Most discussions of Mexican migration into the United States lack a historical perspective that lead to characterize it as a spontaneous and recent phenomenon. However, people of Mexican origin are descendants of one of the six original world civilizations and whose ancestors help lay the foundation for the development of the present-day Southwest and other regions.
The melting pot theory of assimilation and its assumptions are most often used by journalists, politicians and citizens who don't believe Mexican immigrants, legal or not, are productive members of society. At best, this theory is applicable to ethnic immigrants of European heritage. Unlike European immigrants who had to traverse an ocean, this theory does not apply to Native Americans or Mexicans who are indigenous to America.

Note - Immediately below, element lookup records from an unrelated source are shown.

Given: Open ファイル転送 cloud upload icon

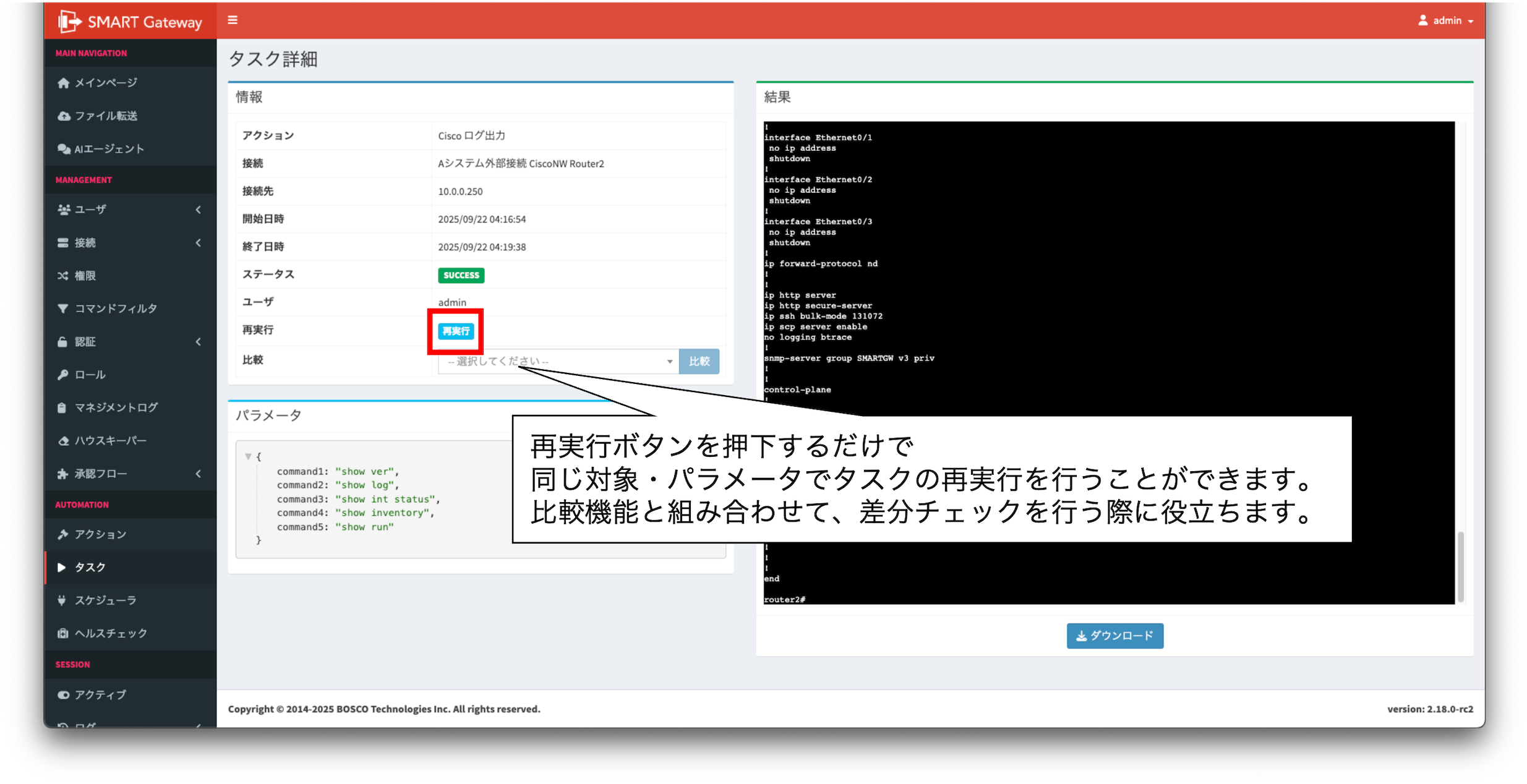Looking at the screenshot, I should point(64,116).
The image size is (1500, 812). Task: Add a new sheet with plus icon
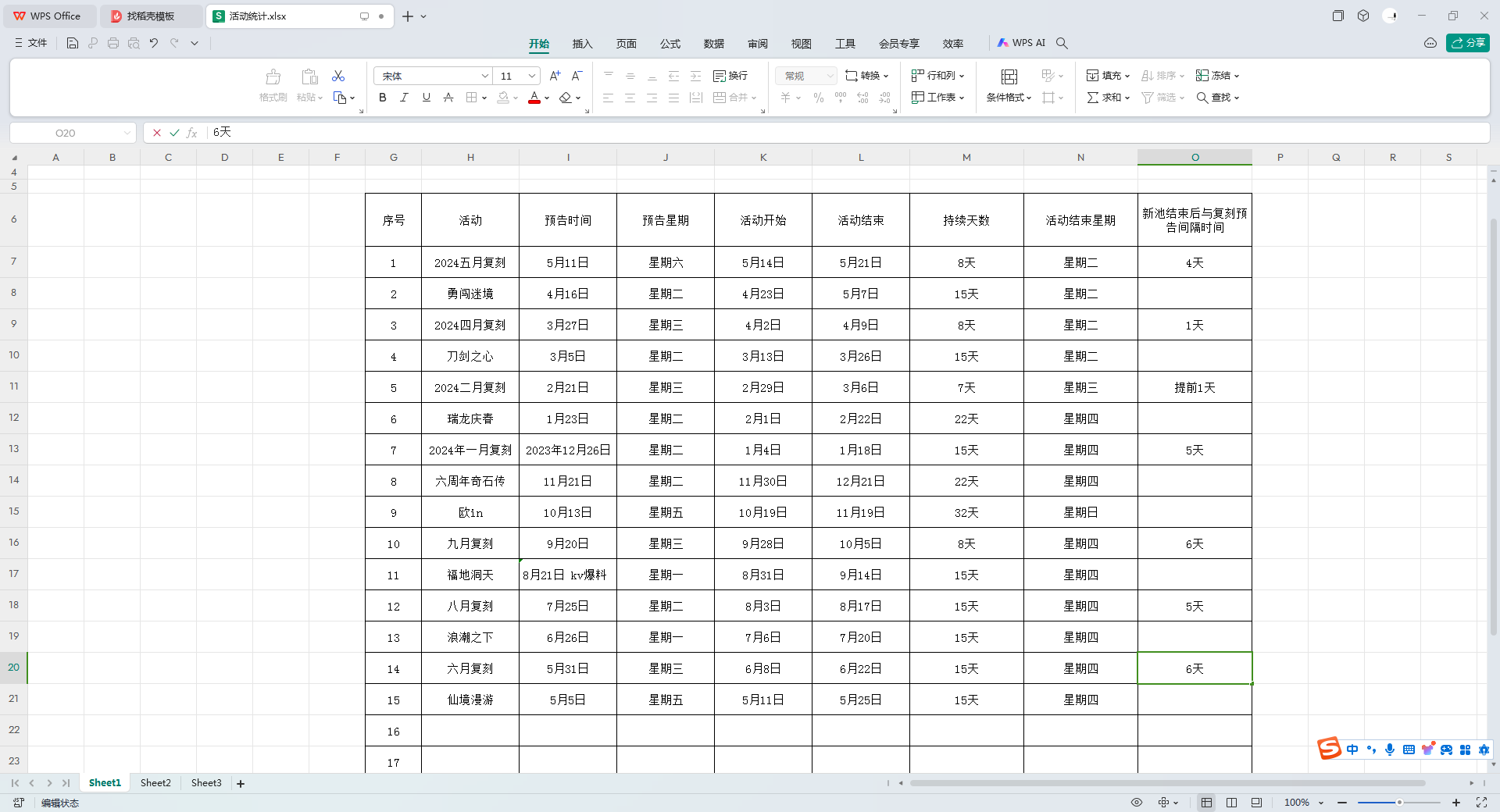[241, 783]
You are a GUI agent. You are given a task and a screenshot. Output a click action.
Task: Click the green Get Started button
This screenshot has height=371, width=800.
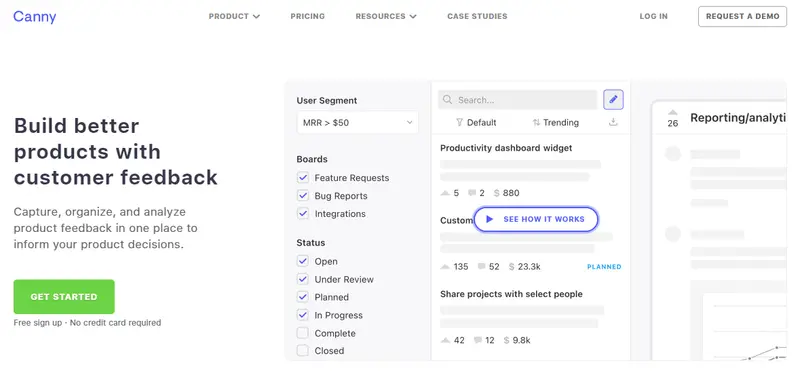[64, 296]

The first significant contact between whites and Chicanos led to the Texas revolt of 1834-36 when the symbolic battle of the Alamo occurred. Many of the whites in the Alamo were undocumented because Mexico barred further white immigration into Texas in 1830. Armed with a strong military and the ideological doctrine of manifest destiny that deemed the United States as people chosen by God to rule from sea to shining sea, the United States invaded Mexico in 1846.

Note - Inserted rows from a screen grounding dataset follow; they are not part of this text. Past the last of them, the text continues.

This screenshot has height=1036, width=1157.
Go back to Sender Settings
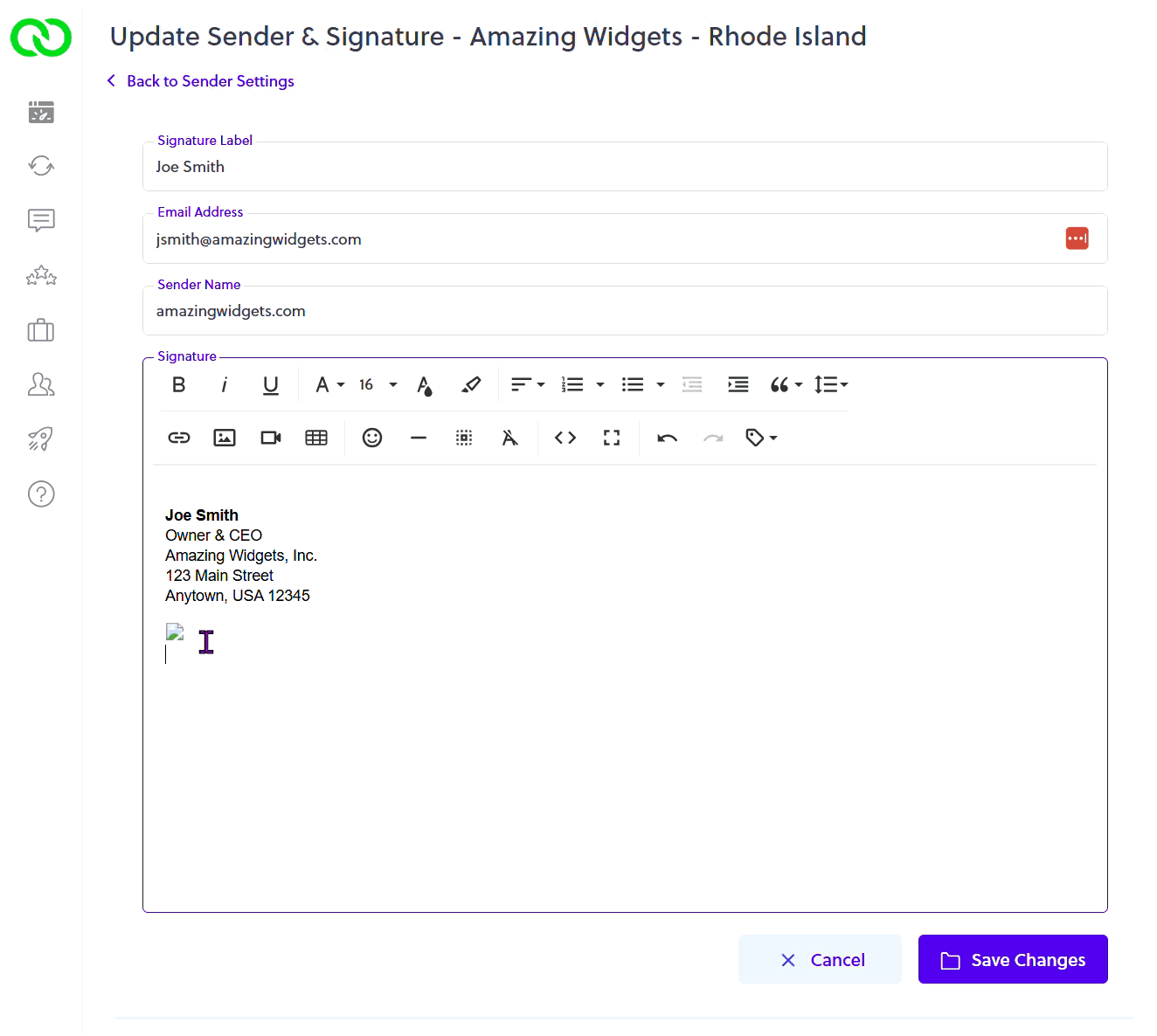click(x=210, y=81)
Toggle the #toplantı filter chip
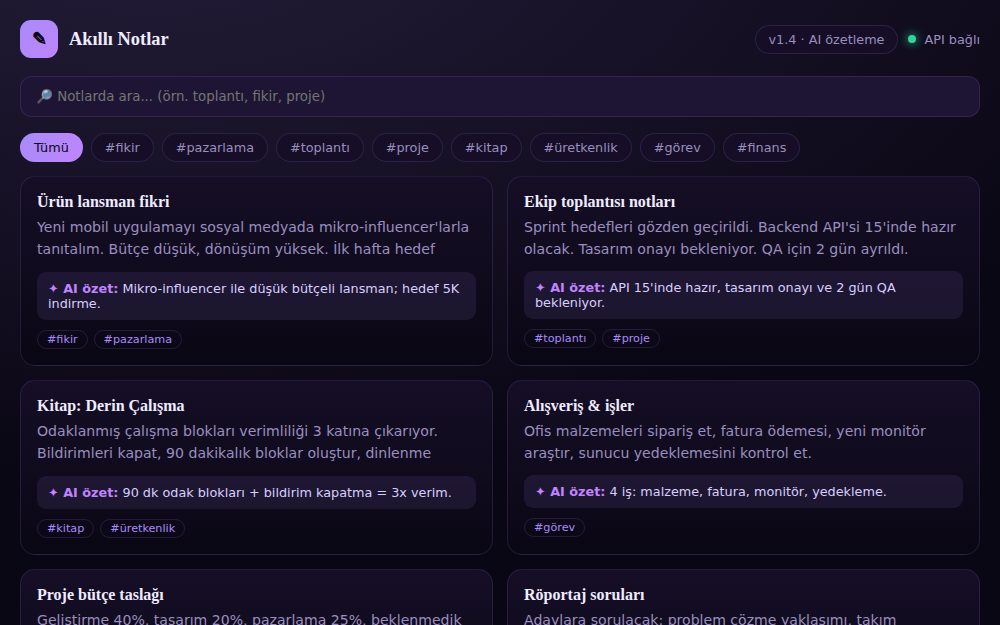The width and height of the screenshot is (1000, 625). point(320,147)
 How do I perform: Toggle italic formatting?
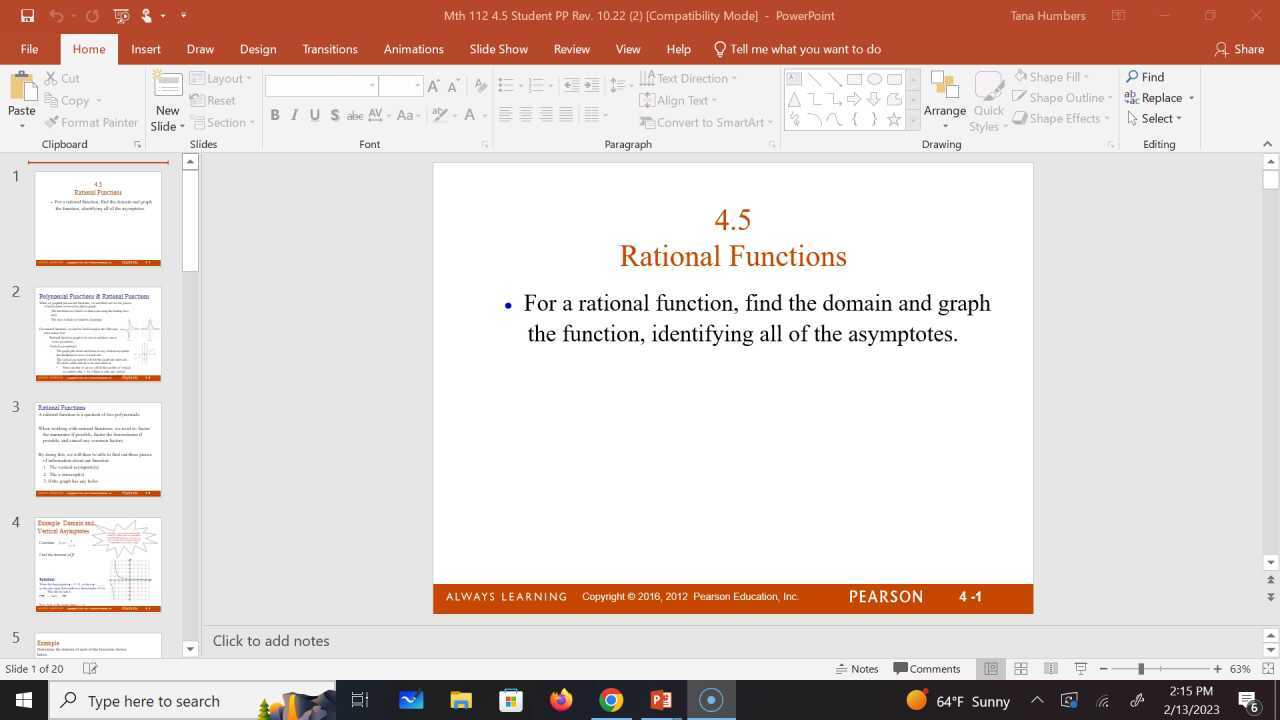coord(294,115)
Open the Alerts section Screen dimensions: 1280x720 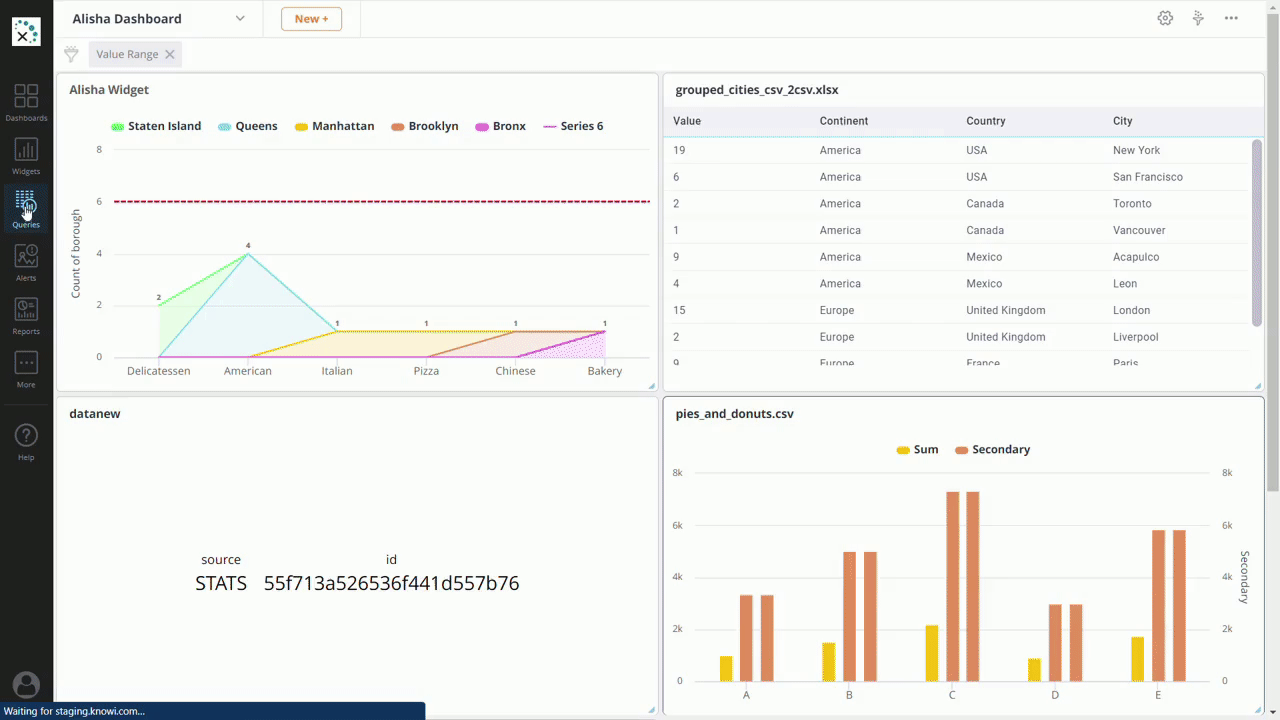click(x=26, y=262)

Mexico lost the war and signed the Treaty of Guadalupe Hidalgo in 1848. Mexico ceded California, Arizona, New Mexico, Colorado and parts of Nevada, Utah and Wyoming for $15 million. Under the treaty, remaining Mexicans became U.S. citizens with all rights of property, language and religion. However, the provisions were ignored; or, in the case of property, it was taken by legal and extralegal means.
Violence against Chicanos by vigilantes and law enforcement officials was so severe that scores left for Mexico. Violence faced by those remaining was comparable to what blacks faced in the South. By the early 1900s, cheap Mexican labor was needed for work in the mines, railroads, agriculture and other industries. During this period, Mexicans also migrated to the Midwest and Northwest. The Mexican Revolution and World War I also contributed to push and pull factors that brought migration of Mexicans into the United States. It is estimated one-eighth of Mexico's population legally moved into the United States during this period.
Mexican labor has been instrumental in the development of infrastructure and capital accumulation in the United States. However, with the economic depression of the 1930s, Mexican labor was no longer necessary. Hundreds of thousands of Mexicans were deported. This deportation included U.S. citizens, a practice that continues.
Racial categorization in the United States is the confusion of race, nationality and ethnicity, whereby people of Mexican origin are always suspect of being foreign, regardless of legal status. To the dominant society, however, they are all indistinguishable. Unlike European immigrant groups who are removed geographically from home countries, Chicano culture and language are reinforced by new arrivals from Mexico. Unlike immigrants from other countries who can forge a new place for themselves, migrants from Mexico have a ready-made niche for them because of historical circumstances. Historical perceptions and stereotypes of Mexicans precede them as they venture into other parts of the United States. Hopefully, by understanding our shared history, we can refrain from stereotyping and scapegoating Mexicans.
ARTURO VILLARREAL is a professor at Evergreen Valley College in San Jose. CHARLEY TRUJILLO is a writer and publisher in San Jose. They wrote this article for the Mercury News.